Dance Horizons has been presenting this tapas-portioned mini-festival of contemporary dance for several years, and it deserves to be better known. The short 20-minute slot format encourages artists to experiment (and some ideas are better served in bite-sized form), while nothing outstays its welcome. 

‘Current Accounts’ (pictured) from Spanish choreographers Jessica Castellón and Boris Orihuela gives a vaudevillian take on the nightmare of office culture. Dressed with a nod to depression-era New York, two workers are pushed to the edge of sanity, cavorting and collapsing to a jazz-flavoured soundtrack. A manic voiceover and some stylish slapstick bring touches of surrealism and satire that balance out all the existential angst. 

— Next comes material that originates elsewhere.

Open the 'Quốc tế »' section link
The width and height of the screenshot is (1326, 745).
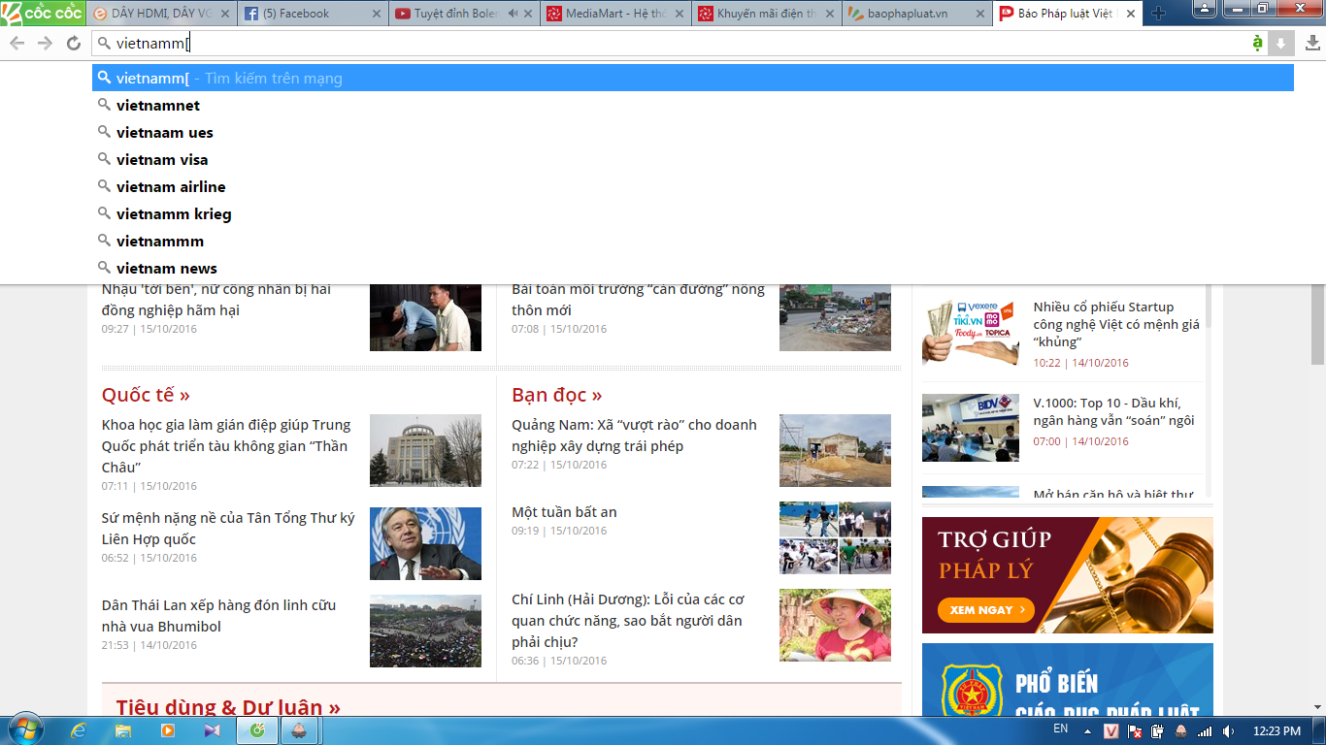tap(146, 395)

Jack Webb’s ‘In Endless Edge’ and Mariona Vinyes Ràfols and Adrian Thömmes’ ‘Two People In A Room’ could have been made as companion works, one picking up where the other leaves off. In Webb’s piece, two dancers keep an invisible forcefield of distance as they mirror, examine and feint around each other. Their gestures are subtle but saturated with intention: a reproachful angle of the neck, a reconciliatory turn of the head. In ‘Two People In A Room’ the performers connect like limpets, melting into a series of push-pull tumbles, twists and balances that look almost painful at times. They stand on each other’s feet and shoulders, lean and cling; inter-dependence can be as trying as it is tender. 

Dorine Mugisha’s finale, ‘Joy’, continues this sense of intimacy but takes us into more playful territory. An extract from a longer work, the piece blends passages of gorgeously fluid krump and whacking with games of tig and scenes of family care. Laced with infectious fun, the three dancers are magnificent (though the passages of dance are fleeting and could be longer), celebrating hip hop’s eloquence as much as its joy. 

Innovations Contemporary Dance Platform reviewed at The Studio, Edinburgh; picture by Sarah Pérez Roig.